Purpose Omphalocele is a congenital abdominal wall defect associated with a high risk of morbidity and mortality, with co-occurring congenital malformations often being the most important prognostic factor. High rates of spontaneous and medical terminations have been reported among pregnancies with omphalocele and co-occurring malformations. Few studies have focused on co-occurring malformations, particularly non-gastrointestinal malformations among live births. This study examined birth prevalence of omphalocele and co-occurring major malformations among a 25-year Danish liveborn cohort. Methods This nationwide retrospective prevalence study used data from the Danish National Patient Register and Danish Civil Registration System for infants who were delivered in Denmark during 1997–2021 and included in the Danish neonatal screening biobank.

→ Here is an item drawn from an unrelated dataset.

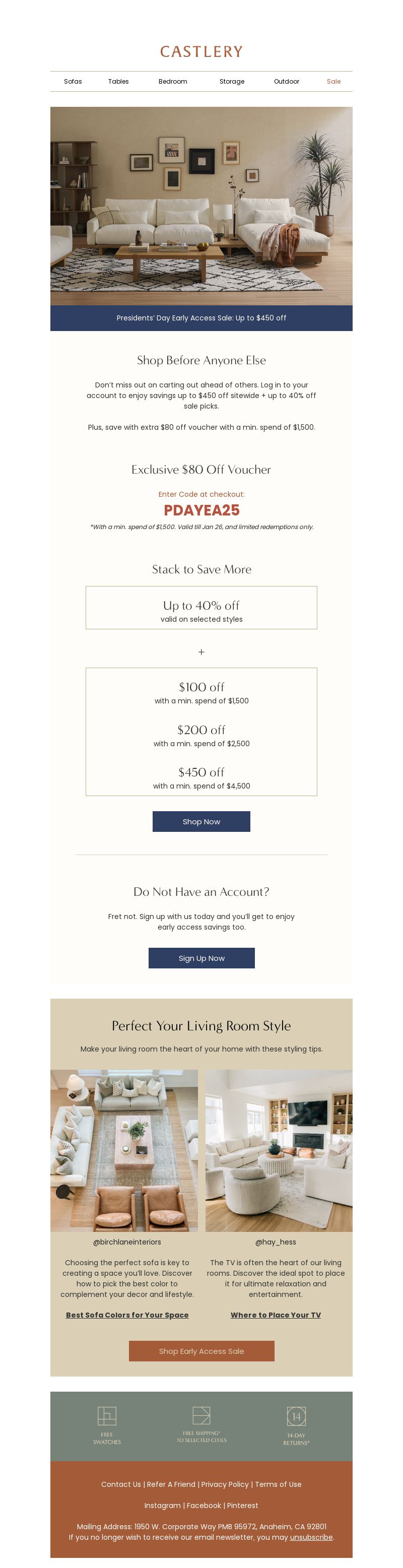Click the hero living room sofa image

Diagnoses of omphalocele and co-occurring malformations were ascertained and prevalence estimated using Poisson regression. Results Among 1,498,685 live births, 147 infants with omphalocele were identified, yielding a combined and stable prevalence (per 10,000 infants) of 0.98 (95% CI 0.83–1.15). Over one-half (53.7%) presented with one or more major malformations, and an additional 17.0% were diagnosed with a syndrome. Conclusions Omphalocele birth prevalence in Denmark was stable over a recent 25-year period. The proportion of infants with co-occurring major malformations or diagnosed syndrome has important implications for long-term healthcare demands.